Dan Pompei at Sports on Earth describes how the Minnesota Vikings found comfort with drafting quarterback Teddy Bridgewater:
“Physical skills are necessary to play quarterback, but through the years [offensive coordinator Norv] Turner has come to value the mental aspects of the game — learning, communicating and especially visualizing. That’s visualizing where a pass will end up, how a receiver will run a route and what a defensive adjustment will do to a play.
“After the 2007 season, Turner coached the AFC team in the Pro Bowl. One of his quarterbacks was Peyton Manning. As Turner watched a play develop from the sideline, he thought Manning had no chance to make a throw. Wide receiver T.J. Houshmandzadeh was running a seam route, and the coverage was as good as it could have been. Manning was not going to throw the pass, he said to himself. But he did. And he completed it for a 16-yard touchdown.

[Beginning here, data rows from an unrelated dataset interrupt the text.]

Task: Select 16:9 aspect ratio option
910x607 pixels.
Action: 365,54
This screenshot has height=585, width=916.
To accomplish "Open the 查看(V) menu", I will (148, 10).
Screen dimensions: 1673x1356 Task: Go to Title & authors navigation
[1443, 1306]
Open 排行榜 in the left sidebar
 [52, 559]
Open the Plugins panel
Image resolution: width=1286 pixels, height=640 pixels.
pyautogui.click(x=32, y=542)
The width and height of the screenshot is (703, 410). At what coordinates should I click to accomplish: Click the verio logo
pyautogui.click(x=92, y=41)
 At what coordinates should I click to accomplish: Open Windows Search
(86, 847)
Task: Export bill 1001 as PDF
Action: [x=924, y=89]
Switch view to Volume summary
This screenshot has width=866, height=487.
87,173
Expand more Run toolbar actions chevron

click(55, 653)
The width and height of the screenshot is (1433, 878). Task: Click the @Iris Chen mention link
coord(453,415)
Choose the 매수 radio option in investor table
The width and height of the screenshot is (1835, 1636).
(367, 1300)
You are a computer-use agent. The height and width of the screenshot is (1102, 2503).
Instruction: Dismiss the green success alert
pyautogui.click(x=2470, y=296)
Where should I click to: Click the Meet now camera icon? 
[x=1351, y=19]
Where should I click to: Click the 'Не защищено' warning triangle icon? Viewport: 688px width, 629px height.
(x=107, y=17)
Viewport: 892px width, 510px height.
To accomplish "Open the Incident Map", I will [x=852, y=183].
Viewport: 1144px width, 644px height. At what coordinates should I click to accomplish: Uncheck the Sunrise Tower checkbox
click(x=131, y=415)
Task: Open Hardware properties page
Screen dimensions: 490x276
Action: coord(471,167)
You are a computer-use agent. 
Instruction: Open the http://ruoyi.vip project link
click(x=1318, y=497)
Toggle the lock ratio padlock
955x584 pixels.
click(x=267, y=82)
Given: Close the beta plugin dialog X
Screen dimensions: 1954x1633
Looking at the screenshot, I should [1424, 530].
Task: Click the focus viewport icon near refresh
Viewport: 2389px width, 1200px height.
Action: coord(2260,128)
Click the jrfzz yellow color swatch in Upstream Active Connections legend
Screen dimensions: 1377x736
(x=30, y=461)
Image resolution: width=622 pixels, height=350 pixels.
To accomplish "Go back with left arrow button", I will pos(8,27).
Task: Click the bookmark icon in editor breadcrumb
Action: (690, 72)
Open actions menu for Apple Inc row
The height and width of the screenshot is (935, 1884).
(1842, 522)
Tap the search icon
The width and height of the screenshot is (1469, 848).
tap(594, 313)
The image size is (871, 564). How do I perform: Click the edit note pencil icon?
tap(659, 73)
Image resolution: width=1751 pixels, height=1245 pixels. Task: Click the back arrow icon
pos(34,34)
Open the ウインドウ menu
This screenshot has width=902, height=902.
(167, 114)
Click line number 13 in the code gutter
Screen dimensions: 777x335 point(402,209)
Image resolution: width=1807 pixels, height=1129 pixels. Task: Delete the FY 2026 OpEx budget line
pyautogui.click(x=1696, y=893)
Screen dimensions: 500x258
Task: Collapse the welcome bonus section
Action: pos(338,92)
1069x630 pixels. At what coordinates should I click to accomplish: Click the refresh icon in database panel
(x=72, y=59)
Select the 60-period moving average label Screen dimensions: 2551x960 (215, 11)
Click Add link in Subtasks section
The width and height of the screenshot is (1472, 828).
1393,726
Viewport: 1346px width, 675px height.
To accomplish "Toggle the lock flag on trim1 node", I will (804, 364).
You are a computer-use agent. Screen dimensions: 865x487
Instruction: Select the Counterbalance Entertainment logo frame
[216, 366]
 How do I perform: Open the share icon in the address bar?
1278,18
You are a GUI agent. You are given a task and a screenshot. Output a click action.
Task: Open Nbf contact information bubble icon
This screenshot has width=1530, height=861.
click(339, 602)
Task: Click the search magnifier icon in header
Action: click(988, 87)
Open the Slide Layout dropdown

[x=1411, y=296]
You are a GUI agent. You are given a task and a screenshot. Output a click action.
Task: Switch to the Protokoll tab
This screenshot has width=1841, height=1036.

“Manning knew the exact spot to throw the ball, and the precise speed with which to throw it, so the defender could not get it and the receiver had a chance. The window in that coverage also was a window into Manning’s greatness. Manning, Turner learned, could feel holes opening on the field. And from that point on, Turner would look for that ability whenever he evaluated quarterbacks.
“As Turner watched the tape of Bridgewater this spring, he did not quite see what he saw that day from Manning, arguably the most accomplished passer in history. But he saw intuitive throws, and a feel for how plays would develop.”
I’ve made no secret of the fact that I have a man crush on Bridgewater. He’s got mobility inside and outside the pocket, a quick release and he can hit a dime at 30 yards on the run. And above all he plays extremely smart. The only problems I ever gave any credence to were his average arm strength and slight stature, both over blown in my opinion.
Bridgewater was the consensus opt quarterback coming out of the college football season. He fell partly because of a bad pro day but it was a lot more than that. Right about January when the NFL season ends is when coaches start to get involved in the draft process. Smart ones like Turner value Bridgewater’s assets as things you can’t teach. But far more often coaches will look at the physical assets of a Blake Bortles and the improvisation of a Johnny Manziel and become enamored with thoughts of what could be instead of what is.
I love Bridgewater and I hate the fact that he ended up in the NFC North. I watch what he did in a pro-style offense at Louisville and I think I see the potential for greatness. Evidently Turner did, too.